Lens Distortion under water

Online.Lens Distortion under water

Published on Thursday, July 11, 1996 by Gideon Ariel

NASA Technical Memorandum 104795

Evaluation of Lens Distortion Errors Using
An Underwater Camera System
For Video-Based Motion Analysis

Jeffrey Poliner
Lockheed Engineering & Sciences Company
Houston, Texas

Lauren Fletcher & Glenn K. Klute
Lyndon B. Johnson Space Center
Houston, Texas


Video-based motion analysis systems are widely employed to study human movement, using computers to capture, process, and analyze video data. This video data can be collected in any environment where cameras can be located.

The Anthropometry and Biomechanics Laboratory (ABL) at the Johnson Space Center is responsible for the collection and quantitative evaluation of human performance data for the National Aeronautics and Space Administration (NASA). One of the NASA facilities where human performance research is conducted is the Weightless Environment Training Facility (WETF). In this underwater facility, suited or unsuited crew members or subjects can be made neutrally buoyant by adding weights or buoyant foam at various locations on their bodies. Because it is underwater, the WETF poses unique problems for collecting video data. Primarily, cameras must be either waterproof or encased in a waterproof housing.

The video system currently used by the ABL is manufactured by Underwater Video Vault. This system consists of closed circuit video cameras (Panasonic WV-BL202) enclosed in a cylindrical case with a plexiglass dome covering the lens. The dome used to counter the magnifying effect of the water is hypothesized to introduce distortion errors.

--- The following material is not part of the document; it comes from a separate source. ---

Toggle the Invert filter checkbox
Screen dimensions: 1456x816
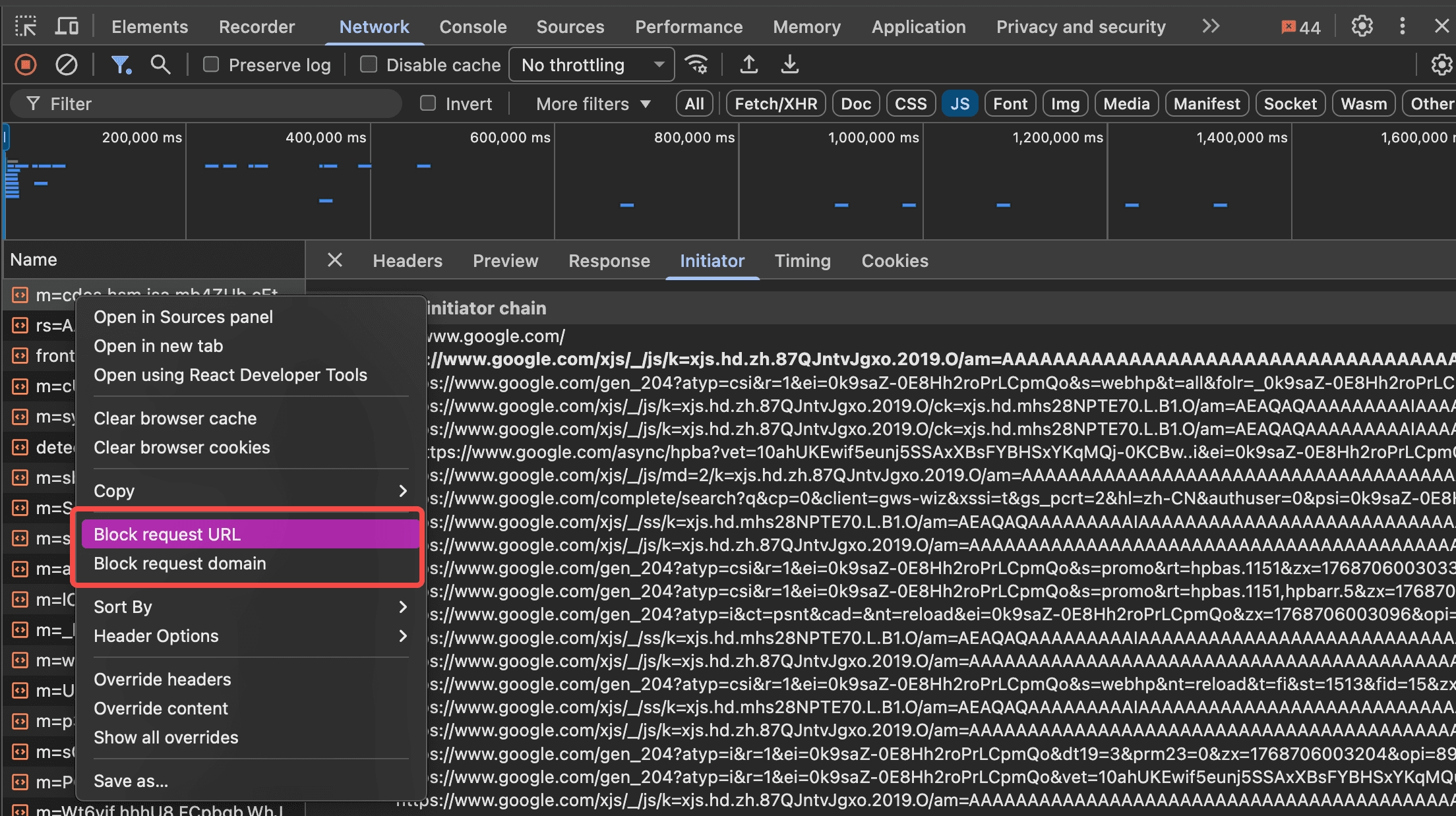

As with any data acquisition system, it is important for users to determine the accuracy and reliability of the system. Motion analysis systems have many possible sources of error inherent in the hardware, such as the resolution of recording, viewing and digitizing equipment, and l a video-based motion analysis system. It is, therefore, of interest to determine the degree of this error in various regions of the lens. A previous study (Poliner, et al., 1993) developed a methodology for evaluating errors introduced by lens distortion. In that study, it was seen that errors near the center of the video image were relatively small and the error magnitude increased with the radial distance from the center. Both wide angle and standard lenses introduced some degree of barrel distortion Fig 1.

Since the ABL conducts underwater experiments that involve evaluating crew members’ movements to understand and quantify the way they will perform in space, it is of interest to apply this methodology to the cameras used to record underwater activities. In addition to distortions from the lens itself, there will be additional distortions caused by the refractive properties of the interfaces between the water and camera lens.

This project evaluates the error caused by the lens distortion of the cameras used by the ABL in the WETF.


Data Collection

A grid was constructed from a sheet of 0.32 cm (0.125 in) Plexiglas. Thin black lines spaced 3.8 cm (1.5 in) apart were drawn vertically and horizontally on one side of the sheet. Both sides of the sheet were then painted with a WETF approved white placite to give color contrast to the lines. The total grid size was 99.1 x 68.6 cm (39.0 x 27.0 in). The intersections of the 19 horizontal and 27 vertical lines defined a total of 513 points (fig. 2). The center point of the grid was marked for easy reference. Using Velcro, the grid was attached to a wooden frame, which was then attached to a stand and placed on the floor of the) WFTF pool. Fig 2.

At the heart of the Video Vault system was a Panasonic model WV-BL202 closed circuit video camera. The camera had been focused above water, according to the procedures described in and, and placed on the WETF floor facing the grid. Divers used voice cues from the test director for fine alignment of the camera with the center of the grid. By viewing the video on pool side monitors, the camera was positioned so that a predetermined region of the grid nearly filled the field of view. The distance from the camera to the grid was adjusted several times, ranging from 65.3 to 72.6 cm (25.7 to 28.6 in). Data collection consisted of videotaping the grid for at least 30 seconds in each of the positions, with each position considered a separate trial. Descriptions of the arrangements of the four trials are given in Table 1.

Distance refers to the distance from the camera to the grid. Image size was calculated by estimating the total number of grid units from the video. The distance from the outermost visible grid lines to the edge of the image was estimated to the nearest one-tenth of a grid unit. The distance and image size values are all in centimeters.

Data Analysis

An Ariel performance analysis system (APAS) was used to process the video data. Recorded images of the grid were played back on a VCR. A personal computer was used to grab and store the images on disk. For each trial, several frames were chosen from the recording and saved, as per APAS requirements. From these, analyses were performed on a single frame for each trial.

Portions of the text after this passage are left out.